::: Supplied passage :::

N-HSA: The New Health Savings Accounts
Some new ideas are ready to be debated. Here are the ones I favor for 2016.
One must be sympathetic with the original designers of modern conventional health insurance. They had few models to work with and no advance knowledge of how medical care would evolve in the following century. Most major scientific advances have driven disease costs away from working people. Consequently, retirees expanded in number. The result is employer-based insurance with a little remaining disease in the employees, but which still ends at the time of retirement. Consequently, Medicare developed in part as one way to tax workers to pay for retirees. Longevity continued to expand, but initial revenues became exhausted, and the government quietly resorted to deficit financing. As the balance of payments turned negative after 1965, we resorted to foreign borrowing. It is now revealed by Secretary Sibelius that 50% of Medicare funding is a subsidy, temporarily funded by borrowing (selling them U.S. bonds) from the Chinese government.
This situation cannot continue indefinitely, and it especially cannot be extended to other programs in the form of "single payer" programs. The Health Savings Account retains the spread-the-risk feature of insurance but more or less limits it to hospital inpatients, who are in no position to negotiate prices, by utilizing high-deductible insurance. In the outpatient area, the early adopters have demonstrated a 30% reduction in costs in the outpatient area, while prudent shopping is rewarded by returning the savings to the individual. It helps cost-saving to have a defined incentive, that any unused surplus may be used for retirement. This success prompts another warning: merging Medicare with other health programs would clash with merging Medicare with Social Security.

::: Information :::

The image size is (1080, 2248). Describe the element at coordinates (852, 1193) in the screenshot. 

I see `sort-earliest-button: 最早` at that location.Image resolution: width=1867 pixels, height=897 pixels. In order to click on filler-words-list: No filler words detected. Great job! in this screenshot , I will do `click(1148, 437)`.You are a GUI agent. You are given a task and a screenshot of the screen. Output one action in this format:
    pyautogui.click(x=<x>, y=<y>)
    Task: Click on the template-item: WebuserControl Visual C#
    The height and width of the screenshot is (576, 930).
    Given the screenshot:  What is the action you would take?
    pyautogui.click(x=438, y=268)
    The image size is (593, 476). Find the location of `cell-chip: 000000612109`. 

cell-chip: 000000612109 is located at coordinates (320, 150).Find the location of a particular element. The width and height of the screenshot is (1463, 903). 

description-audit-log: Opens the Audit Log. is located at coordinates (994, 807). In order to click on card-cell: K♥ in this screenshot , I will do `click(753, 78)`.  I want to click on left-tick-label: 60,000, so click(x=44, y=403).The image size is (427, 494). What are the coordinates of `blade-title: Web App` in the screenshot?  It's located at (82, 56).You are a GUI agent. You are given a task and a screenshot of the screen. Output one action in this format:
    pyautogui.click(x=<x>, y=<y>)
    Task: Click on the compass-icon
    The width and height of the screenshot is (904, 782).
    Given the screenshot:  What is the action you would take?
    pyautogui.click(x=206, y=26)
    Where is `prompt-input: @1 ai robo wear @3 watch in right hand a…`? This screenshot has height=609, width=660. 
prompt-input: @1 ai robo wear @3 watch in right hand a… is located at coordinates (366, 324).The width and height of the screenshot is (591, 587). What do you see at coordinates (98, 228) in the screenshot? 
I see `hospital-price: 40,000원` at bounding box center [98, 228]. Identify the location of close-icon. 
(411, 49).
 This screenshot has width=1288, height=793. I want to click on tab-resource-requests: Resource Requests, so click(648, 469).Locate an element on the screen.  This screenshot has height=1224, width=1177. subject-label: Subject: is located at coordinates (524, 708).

:::

Work instructions >> Could you copy the health savings accounts article in full, word for word?

Result of this task >>
N-HSA: The New Health Savings Accounts
Some new ideas are ready to be debated. Here are the ones I favor for 2016.
One must be sympathetic with the original designers of modern conventional health insurance. They had few models to work with and no advance knowledge of how medical care would evolve in the following century. Most major scientific advances have driven disease costs away from working people. Consequently, retirees expanded in number. The result is employer-based insurance with a little remaining disease in the employees, but which still ends at the time of retirement. Consequently, Medicare developed in part as one way to tax workers to pay for retirees. Longevity continued to expand, but initial revenues became exhausted, and the government quietly resorted to deficit financing. As the balance of payments turned negative after 1965, we resorted to foreign borrowing. It is now revealed by Secretary Sibelius that 50% of Medicare funding is a subsidy, temporarily funded by borrowing (selling them U.S. bonds) from the Chinese government.
This situation cannot continue indefinitely, and it especially cannot be extended to other programs in the form of "single payer" programs. The Health Savings Account retains the spread-the-risk feature of insurance but more or less limits it to hospital inpatients, who are in no position to negotiate prices, by utilizing high-deductible insurance. In the outpatient area, the early adopters have demonstrated a 30% reduction in costs in the outpatient area, while prudent shopping is rewarded by returning the savings to the individual. It helps cost-saving to have a defined incentive, that any unused surplus may be used for retirement. This success prompts another warning: merging Medicare with other health programs would clash with merging Medicare with Social Security.